|Student Name:||Captain Aaron Lessin|
|Thesis:||ESTIMATING THE PROBABILITY OF BEING THE BEST SYSTEM:|
|Location:||Bldg 641, Rm 221 (ENC Conference Room)|
|Date & Time:||02/21/2013 at 1230|
|Abstract:|| This thesis provides two new approaches for comparing competing systems. Instead of making comparisons based on long run averages or mean performance, the first paper presents a generalized method for calculating the probability that a single system is the best among all systems in a single trial. Unlike current empirical methods, the generalized method calculates the exact multinomial probability that a single system is best among competing systems. The ability to avoid time consuming empirical estimation techniques could potentially result in significant savings in both time and money when comparing alternate systems. A Monte Carlo simulation study is conducted comparing the empirical probability estimates of the generalized integral method, calculated using density estimation technique, with those of two related estimation techniques, Procedure BEM (Bechhofer, Elmaghraby, and Morse) and Procedure AVC (All Vector Comparisons).
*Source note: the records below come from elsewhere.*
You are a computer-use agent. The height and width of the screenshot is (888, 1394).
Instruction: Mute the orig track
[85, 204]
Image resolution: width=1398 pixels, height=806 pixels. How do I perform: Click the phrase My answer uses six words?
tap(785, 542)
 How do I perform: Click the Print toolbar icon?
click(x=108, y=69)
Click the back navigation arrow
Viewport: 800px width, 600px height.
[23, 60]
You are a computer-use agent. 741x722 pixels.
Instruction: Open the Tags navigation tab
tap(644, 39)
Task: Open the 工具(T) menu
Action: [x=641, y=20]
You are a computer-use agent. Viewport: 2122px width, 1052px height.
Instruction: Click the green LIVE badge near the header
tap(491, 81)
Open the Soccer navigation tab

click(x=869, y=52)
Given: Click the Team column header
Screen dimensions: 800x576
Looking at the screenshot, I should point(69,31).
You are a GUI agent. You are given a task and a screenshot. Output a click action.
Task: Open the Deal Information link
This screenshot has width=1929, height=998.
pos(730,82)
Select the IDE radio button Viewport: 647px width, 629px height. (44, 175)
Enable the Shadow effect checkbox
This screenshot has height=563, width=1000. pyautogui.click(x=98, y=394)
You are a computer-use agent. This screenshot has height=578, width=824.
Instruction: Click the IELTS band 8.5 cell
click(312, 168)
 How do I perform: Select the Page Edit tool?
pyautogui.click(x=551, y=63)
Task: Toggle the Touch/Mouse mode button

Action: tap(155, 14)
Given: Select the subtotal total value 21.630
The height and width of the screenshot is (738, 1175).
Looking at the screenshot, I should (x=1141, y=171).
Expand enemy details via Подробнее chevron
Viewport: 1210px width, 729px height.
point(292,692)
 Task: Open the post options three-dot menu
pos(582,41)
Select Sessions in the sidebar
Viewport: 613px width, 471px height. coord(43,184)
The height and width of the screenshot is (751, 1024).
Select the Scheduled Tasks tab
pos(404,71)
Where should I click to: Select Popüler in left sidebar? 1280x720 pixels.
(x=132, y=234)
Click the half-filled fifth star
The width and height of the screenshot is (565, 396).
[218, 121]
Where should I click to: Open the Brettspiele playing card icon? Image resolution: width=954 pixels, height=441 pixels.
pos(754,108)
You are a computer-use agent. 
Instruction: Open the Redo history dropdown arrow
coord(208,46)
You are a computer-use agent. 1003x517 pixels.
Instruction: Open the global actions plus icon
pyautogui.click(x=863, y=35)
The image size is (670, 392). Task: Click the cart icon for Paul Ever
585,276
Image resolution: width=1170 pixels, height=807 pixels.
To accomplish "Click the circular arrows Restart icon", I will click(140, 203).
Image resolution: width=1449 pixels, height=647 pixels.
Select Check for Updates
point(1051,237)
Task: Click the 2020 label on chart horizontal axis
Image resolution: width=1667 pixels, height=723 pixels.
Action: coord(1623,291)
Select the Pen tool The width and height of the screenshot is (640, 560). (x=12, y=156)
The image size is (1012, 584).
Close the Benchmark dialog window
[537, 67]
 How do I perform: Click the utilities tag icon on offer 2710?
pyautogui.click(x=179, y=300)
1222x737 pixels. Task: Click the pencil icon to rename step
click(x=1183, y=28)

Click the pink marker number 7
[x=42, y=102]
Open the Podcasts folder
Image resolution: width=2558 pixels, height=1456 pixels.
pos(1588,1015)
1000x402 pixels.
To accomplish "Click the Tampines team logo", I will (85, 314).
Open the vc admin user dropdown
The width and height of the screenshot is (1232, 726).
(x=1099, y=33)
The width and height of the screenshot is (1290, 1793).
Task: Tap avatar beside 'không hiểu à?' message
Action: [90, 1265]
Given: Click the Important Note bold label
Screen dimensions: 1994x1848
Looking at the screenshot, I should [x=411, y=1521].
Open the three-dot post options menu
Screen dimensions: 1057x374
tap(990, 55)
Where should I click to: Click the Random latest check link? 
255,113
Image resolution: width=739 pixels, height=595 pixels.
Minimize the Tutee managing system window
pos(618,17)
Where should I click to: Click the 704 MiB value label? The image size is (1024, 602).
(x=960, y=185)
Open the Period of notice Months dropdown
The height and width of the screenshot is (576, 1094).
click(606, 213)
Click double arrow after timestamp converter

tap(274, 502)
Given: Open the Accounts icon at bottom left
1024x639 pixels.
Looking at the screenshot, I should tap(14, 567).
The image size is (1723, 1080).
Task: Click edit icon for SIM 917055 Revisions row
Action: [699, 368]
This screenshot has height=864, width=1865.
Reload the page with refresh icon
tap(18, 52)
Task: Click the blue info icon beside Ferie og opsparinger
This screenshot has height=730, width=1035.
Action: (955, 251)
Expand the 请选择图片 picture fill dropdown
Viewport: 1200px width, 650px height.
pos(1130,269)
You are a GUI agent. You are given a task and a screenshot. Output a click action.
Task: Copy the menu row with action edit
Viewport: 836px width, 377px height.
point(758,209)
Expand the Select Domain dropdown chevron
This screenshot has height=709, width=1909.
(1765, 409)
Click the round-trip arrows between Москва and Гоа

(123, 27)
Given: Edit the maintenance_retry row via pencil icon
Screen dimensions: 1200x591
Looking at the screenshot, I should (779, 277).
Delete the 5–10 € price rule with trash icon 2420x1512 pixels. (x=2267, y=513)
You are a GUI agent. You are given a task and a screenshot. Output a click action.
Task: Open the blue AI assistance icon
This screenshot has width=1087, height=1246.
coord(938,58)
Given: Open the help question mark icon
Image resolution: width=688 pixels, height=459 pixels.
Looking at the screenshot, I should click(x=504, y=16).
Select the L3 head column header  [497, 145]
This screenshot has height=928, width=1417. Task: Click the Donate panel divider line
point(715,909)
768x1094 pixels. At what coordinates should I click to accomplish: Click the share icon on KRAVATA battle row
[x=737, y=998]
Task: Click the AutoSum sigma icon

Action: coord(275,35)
All test cases show comparable performance in empirical estimation accuracy of the generalized integral method with that of the current methods analyzed. The second approach proposes the use of a distribution-free ordered comparisons procedure to test whether one population is stochastically larger (or smaller) than the other. This procedure is suggested as a useful alternative to the well-known Wilcoxon rank sum and Mann-Whitney tests.